[Textblock]:
Veröffentlicht am 29.06.2018

Schlagwörter

Rom Venedig Anleihen Finanzen Finanzsystem

Zusammenfassung

In diesem Referat untersuchen wir die historische Entwicklung der Beziehung zwischen Staat und Finanzsystem. Wir möchten herausarbeiten, ob und wenn ja, wie sich die Funktion des Finanzsystems für den Staat sich in der Geschichte verändert hat und welche Auswirkungen diese Veränderungen mit sich brachten.

Beziehung zwischen Staaten und dem Finanzsystem

In diesem Referat untersuchen wir die historische Entwicklung der Beziehung zwischen Staat und Finanzsystem. Wir möchten herausarbeiten, ob und wenn ja, wie sich die Funktion des Finanzsystems für den Staat sich in der Geschichte verändert hat und welche Auswirkungen diese Veränderungen mit sich brachten.

[Bereitgestellte Daten]:
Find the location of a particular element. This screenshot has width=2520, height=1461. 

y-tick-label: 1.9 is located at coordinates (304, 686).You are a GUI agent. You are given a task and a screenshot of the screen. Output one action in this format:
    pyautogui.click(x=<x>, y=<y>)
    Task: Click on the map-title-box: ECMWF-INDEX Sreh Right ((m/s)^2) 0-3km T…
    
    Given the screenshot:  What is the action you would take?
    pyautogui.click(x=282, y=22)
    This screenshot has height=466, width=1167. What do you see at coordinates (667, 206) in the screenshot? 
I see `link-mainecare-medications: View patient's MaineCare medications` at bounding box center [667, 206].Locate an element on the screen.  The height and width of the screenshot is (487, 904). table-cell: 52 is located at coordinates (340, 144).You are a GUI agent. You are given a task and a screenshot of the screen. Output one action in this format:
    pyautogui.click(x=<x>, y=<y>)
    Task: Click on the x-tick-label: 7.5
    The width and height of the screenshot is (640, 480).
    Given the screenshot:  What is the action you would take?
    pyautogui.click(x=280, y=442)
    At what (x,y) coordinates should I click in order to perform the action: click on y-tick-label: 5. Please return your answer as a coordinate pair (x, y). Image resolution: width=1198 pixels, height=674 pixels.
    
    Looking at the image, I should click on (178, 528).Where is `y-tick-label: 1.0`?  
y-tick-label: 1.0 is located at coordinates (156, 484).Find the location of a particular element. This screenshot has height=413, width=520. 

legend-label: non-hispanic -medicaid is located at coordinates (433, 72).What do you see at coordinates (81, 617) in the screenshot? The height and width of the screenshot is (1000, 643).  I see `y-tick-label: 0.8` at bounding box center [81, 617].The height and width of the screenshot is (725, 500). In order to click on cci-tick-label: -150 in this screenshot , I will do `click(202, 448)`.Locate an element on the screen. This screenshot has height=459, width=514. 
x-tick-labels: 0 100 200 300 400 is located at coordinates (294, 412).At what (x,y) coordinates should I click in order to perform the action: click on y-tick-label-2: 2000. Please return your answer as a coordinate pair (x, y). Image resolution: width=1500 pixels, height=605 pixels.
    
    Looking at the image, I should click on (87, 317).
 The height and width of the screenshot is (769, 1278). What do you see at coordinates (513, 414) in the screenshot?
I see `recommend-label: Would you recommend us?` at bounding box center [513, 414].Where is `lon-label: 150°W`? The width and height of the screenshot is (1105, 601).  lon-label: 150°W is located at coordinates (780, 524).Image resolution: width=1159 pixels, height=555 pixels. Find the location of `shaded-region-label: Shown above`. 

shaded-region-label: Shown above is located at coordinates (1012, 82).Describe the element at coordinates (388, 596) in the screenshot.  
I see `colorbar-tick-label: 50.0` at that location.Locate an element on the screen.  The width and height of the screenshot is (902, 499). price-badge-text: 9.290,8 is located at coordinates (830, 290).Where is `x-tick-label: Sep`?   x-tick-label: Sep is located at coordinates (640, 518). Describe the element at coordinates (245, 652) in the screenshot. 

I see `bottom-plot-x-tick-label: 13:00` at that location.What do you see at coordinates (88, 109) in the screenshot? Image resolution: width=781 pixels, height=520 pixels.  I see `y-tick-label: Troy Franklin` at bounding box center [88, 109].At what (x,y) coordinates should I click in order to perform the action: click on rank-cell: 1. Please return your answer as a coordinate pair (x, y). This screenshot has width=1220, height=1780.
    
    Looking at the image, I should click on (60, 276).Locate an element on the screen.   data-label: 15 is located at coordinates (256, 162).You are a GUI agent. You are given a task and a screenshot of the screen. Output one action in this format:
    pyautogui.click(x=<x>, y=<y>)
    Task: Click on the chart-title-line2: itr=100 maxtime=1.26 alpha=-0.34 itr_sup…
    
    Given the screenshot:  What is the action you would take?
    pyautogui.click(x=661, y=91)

[Arbeitsauftrag]:
Stimmen die folgenden Aussagen mit dem Text über Staat und Finanzsystem überein? Beantworten Sie jede mit Ja oder Nein und zitieren Sie die entscheidenden Worte des Textes wörtlich.
1. Der Text wurde am 29.06.2018 veröffentlicht.
2. Zu den Schlagwörtern gehört „Venedig“.
3. Das Referat untersucht die Beziehung zwischen Kirche und Finanzsystem.

[Musterlösung]:
1. Ja: „Veröffentlicht am 29.06.2018“
2. Ja: „Rom Venedig Anleihen Finanzen Finanzsystem“
3. Nein: „die historische Entwicklung der Beziehung zwischen Staat und Finanzsystem“